Zero-spacing Problem

Since visibility and the brightness distribution are related via a Fourier transform, $V(0,0)$ measures the total flux from the sky. However, since the difference between the antenna positions is always finite, $V(0,0)$ is never measured by an interferometer. For a point source, it is easy to estimate this value by extrapolation from the smallest $u$ and $v$ for which a measurement exist, since $V$ as a function of baseline length is constant. However for an extended source, this value remains unknown and extrapolation is difficult.

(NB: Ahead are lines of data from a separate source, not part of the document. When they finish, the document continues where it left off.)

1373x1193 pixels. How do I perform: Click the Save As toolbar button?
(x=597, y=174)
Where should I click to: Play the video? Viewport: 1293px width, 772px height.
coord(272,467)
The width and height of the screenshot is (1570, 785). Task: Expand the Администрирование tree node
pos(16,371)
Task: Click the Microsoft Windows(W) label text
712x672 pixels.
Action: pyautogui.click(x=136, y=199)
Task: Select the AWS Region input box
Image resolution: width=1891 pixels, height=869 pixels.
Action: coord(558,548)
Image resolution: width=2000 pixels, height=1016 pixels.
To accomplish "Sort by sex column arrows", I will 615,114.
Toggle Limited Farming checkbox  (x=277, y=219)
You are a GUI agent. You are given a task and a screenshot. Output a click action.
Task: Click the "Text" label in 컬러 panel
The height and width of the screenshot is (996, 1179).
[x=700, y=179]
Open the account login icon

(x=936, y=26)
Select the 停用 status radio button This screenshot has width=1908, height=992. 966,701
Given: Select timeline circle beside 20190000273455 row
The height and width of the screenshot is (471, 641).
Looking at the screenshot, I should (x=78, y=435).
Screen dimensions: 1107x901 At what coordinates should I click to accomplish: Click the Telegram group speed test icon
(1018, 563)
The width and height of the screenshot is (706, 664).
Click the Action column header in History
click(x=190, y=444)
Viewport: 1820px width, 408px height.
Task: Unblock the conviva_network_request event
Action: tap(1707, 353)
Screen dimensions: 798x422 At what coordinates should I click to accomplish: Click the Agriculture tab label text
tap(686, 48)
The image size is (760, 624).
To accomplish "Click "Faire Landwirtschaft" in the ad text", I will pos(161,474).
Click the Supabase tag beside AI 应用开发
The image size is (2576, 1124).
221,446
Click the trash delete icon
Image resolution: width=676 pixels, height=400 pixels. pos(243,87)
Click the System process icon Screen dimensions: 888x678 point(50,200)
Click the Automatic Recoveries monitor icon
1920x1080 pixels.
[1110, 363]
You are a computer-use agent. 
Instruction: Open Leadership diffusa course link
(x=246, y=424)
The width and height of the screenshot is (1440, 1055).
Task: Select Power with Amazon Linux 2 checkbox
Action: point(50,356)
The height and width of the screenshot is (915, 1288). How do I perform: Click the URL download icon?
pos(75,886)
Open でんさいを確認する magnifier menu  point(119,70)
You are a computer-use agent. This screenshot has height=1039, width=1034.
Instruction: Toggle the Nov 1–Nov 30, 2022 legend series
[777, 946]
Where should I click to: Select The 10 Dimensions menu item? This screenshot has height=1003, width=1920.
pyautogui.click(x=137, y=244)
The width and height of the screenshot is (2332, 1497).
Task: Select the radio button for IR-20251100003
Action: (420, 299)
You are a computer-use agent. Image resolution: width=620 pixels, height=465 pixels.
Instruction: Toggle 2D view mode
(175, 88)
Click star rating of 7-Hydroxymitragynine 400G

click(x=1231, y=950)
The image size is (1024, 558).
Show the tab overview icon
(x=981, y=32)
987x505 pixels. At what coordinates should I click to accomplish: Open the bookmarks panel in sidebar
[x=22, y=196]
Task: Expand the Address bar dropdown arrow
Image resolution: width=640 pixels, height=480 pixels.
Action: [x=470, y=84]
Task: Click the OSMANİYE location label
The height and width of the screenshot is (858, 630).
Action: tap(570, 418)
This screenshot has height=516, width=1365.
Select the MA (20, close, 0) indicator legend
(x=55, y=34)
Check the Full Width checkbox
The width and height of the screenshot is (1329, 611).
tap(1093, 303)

For the purpose of understanding the effect of missing zero-spacings, we can multiply the visibility in Eq. 11.3.6 by a rectangular function which is 0 around $(u,v)=(0,0)$ and 1 elsewhere. In the map domain then, the Dirty Map gets convolved with the Fourier transform of this function, which has a central negative lobe. As a result, extended sources will appear to be surrounded by negative brightness in the map which cannot be removed by any processing. This can only be removed by either estimating the zero-spacing flux while restoring $I$ from $I^d$ or $V$, or by supplying the zero-spacing flux as an external input to the mapping/deconvolution programs. The Maximum Entropy class of image restoration algorithms attempt to estimate the zero-spacing flux, while the CLEAN class of image restoration algorithms needs to be supplied this number externally. Both these will be discussed in the later lectures.